# Taxes Business Deduction Uber Fees...



## UberMacTN (Jan 21, 2017)

So I've been thinking about this in the way all of this works for us. We all are independent contractors of UBER Corp. We use their service to receive rides. We pay a % back to them on each ride as fee for using their platform. In my case they take %25. I wish I started earlier. Lol

*So can we deduct the fees that they charge us a business expense on our taxes? Sounds plausible to me in the way this all works. *

Some of you veterans please chime in. I'm very interested to see your thoughts? Or is this something you are just doing already on your taxes?

QUESTION #2

I'm a part time guy who Ubers the shit out of it after my regular 8-5. The company I work for pays for my cell phone. But likes to charge me as I go over with DATA. Most of these overages are associated with UBER.

*Can write off the DATA as a business expense as long as they provide a receipt from my company for the charge against my pay check? *

Appreciate all your savy veterans input here. First taxes I will file for UBER from the last year.
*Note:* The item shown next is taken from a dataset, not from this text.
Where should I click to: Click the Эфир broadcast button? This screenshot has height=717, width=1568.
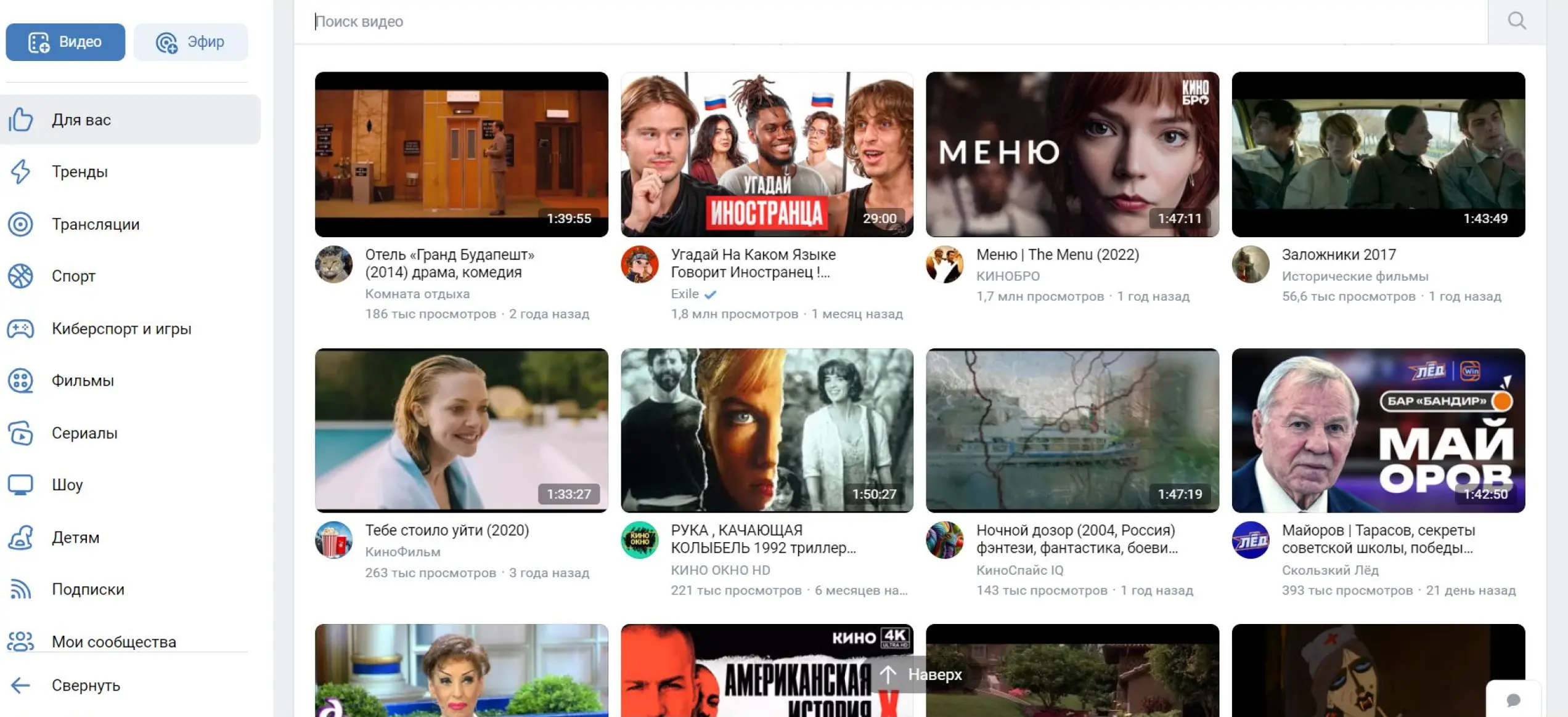pos(190,42)
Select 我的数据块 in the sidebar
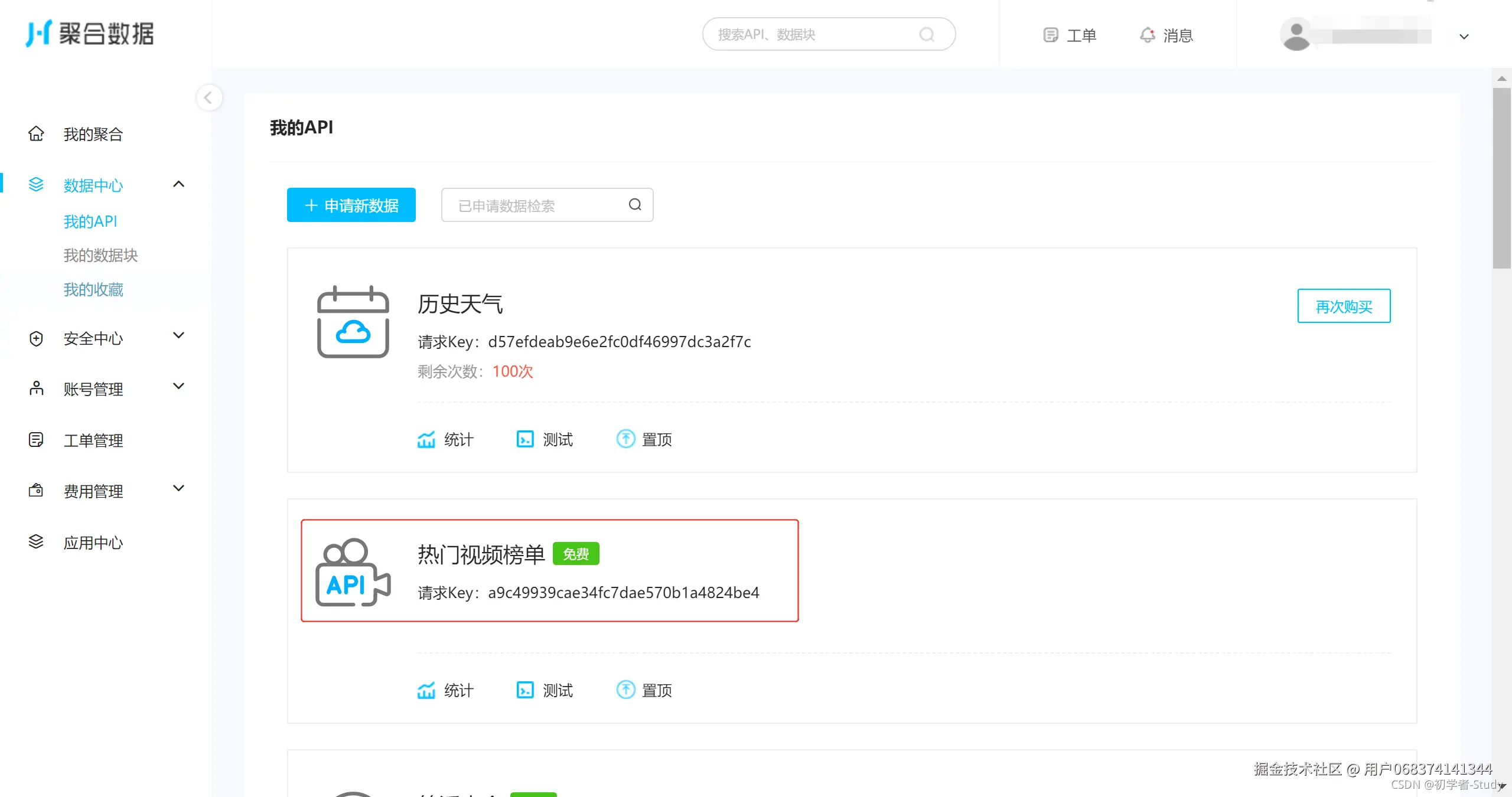 tap(100, 255)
As always driving in circles- Mac


----------



## UberTaxPro (Oct 3, 2014)

UberMacTN said:


> So I've been thinking about this in the way all of this works for us. We all are independent contractors of UBER Corp. We use their service to receive rides. We pay a % back to them on each ride as fee for using their platform. In my case they take %25. I wish I started earlier. Lol
> 
> *So can we deduct the fees that they charge us a business expense on our taxes? Sounds plausible to me in the way this all works. *
> 
> ...


*So can we deduct the fees that they charge us a business expense on our taxes? Sounds plausible to me in the way this all works.*
Yes
*
Can write off the DATA as a business expense as long as they provide a receipt from my company for the charge against my pay check?*
Yes, you can deduct the business % portion of the data expense. You need to break down how much of the overage charge was for personal and how much for business and come up with a % for business use. You can't deduct the data used watching youtube videos while you're waiting for a ping but you can deduct the data for the Uber app in other words.


----------